Plenty of things, however, do appear to work--some simple, some
complicated, and some novel. Some samples:
Brief intervention. According to Miller, studies show conclusively
that very brief treatment, if designed properly, is highly successful
against even moderately severe addictions.
"We found this out the hard way," he recalls. In 1976, in one of
his studies of controlled drinking, Miller separated his subjects into
two groups. The treatment group got a variety of treatments, including
counseling and disulfiram (Antabuse). The control group was given only a
brief self-help manual and told to go home, read it, and do their
best.
"To our amazement, people in the control group did just as well as
the treatment group. We thought we had really messed up the study so we
repeated it twice again and got the same results.

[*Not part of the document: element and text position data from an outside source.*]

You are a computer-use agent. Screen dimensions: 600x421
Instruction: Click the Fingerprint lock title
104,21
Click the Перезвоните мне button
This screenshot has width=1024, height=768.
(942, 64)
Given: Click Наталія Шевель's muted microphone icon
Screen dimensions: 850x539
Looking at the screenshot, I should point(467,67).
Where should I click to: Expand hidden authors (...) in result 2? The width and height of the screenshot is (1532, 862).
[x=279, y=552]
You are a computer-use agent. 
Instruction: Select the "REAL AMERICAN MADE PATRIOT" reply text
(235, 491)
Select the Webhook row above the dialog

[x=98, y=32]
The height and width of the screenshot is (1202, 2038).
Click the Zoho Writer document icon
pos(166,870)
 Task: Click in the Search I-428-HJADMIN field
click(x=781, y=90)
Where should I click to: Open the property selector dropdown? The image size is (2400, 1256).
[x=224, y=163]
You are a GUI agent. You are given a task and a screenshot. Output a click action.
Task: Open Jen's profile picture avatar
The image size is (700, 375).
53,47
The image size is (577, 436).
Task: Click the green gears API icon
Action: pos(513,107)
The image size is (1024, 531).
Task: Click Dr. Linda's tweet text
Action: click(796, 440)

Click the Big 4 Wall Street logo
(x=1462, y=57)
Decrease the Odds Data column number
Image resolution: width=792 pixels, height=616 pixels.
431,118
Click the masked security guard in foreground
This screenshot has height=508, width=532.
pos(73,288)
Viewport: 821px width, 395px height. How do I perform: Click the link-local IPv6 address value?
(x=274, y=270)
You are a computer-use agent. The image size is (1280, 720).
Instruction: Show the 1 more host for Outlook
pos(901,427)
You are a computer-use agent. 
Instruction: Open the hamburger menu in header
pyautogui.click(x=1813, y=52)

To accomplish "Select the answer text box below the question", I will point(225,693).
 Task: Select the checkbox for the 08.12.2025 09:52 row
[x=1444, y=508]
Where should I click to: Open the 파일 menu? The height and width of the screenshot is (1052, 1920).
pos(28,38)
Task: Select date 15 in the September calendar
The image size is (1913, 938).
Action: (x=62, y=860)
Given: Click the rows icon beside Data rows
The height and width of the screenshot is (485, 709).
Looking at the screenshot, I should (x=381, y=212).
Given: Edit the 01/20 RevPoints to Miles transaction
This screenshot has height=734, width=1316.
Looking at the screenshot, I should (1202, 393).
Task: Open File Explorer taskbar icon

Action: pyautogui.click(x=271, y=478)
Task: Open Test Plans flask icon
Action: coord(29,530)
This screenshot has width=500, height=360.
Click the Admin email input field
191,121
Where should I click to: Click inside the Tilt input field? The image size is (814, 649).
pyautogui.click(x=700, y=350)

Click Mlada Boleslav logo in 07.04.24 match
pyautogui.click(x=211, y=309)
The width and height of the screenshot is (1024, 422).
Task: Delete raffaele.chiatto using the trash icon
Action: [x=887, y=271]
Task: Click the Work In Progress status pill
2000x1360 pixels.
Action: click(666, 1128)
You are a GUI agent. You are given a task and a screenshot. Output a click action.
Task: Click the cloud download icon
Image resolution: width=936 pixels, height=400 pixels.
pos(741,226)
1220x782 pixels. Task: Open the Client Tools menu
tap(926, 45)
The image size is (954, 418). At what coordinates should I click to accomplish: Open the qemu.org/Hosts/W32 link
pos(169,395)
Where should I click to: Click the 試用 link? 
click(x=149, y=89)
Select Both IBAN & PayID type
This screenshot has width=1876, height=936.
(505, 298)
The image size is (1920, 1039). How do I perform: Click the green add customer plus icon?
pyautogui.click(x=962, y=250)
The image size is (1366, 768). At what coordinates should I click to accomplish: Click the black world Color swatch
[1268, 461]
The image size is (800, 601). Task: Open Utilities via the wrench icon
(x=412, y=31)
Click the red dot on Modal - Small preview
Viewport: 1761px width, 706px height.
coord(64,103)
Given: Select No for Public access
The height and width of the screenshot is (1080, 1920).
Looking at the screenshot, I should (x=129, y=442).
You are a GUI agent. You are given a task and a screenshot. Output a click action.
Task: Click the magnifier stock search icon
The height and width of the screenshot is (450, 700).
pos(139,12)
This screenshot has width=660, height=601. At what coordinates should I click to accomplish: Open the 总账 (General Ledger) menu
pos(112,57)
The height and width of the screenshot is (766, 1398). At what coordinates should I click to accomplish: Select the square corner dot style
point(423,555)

"Then we went looking for what was really happening. We gave one
group the manual and another group no manual. The manual turned out to be
the variable that was the potent treatment. But why? We knew it wasn't
the effect of our initial interview with the subjects, or some difference
in the patient groups.
"The key was that we had inadvertently motivated the control group
and in spite of our expectations, the addicts changed and moderated their
drinking. Simply giving them the manual, saying to them that we believed
they could help themselves, could handle it, you can do this, was
enough."
Since then, Miller and other therapists have refined and modified
"motivational interviewing" and brief-intervention therapy. More than 30
studies in 14 countries have affirmed the value of its key components,
dubbed FRAMES: Feedback--specific and tailored to the individual, not
general; Responsibility--it's up to you, your choice, you are not a
helpless victim of a disease; Advice--firm and clear recommendations;
Menu--there are different ways to work this out; Empathy--the best
therapists have this and are neither pushy nor confrontational, but
supportive and warm; and Self-efficacy--you can do it;
empowerment.
"Warm turkey." Tapering down and "sobriety sampling" give addicts a
chance to kick their habits and help them not give up if they
fail.
In the hands of trained therapists, this and other forms of
"relapse prevention" teaches addicts skills for coping with mistakes and
setbacks. These methods also allow for moderate continuation of some
addictions for some people, rather than insisting on total
abstinence.
Pharmacologic treatment. Drug treatments for addictions have
historically been the least successful and the least available. Except
for methadone (which many experts feel largely failed because
accompanying social services and counseling were not given to addicts)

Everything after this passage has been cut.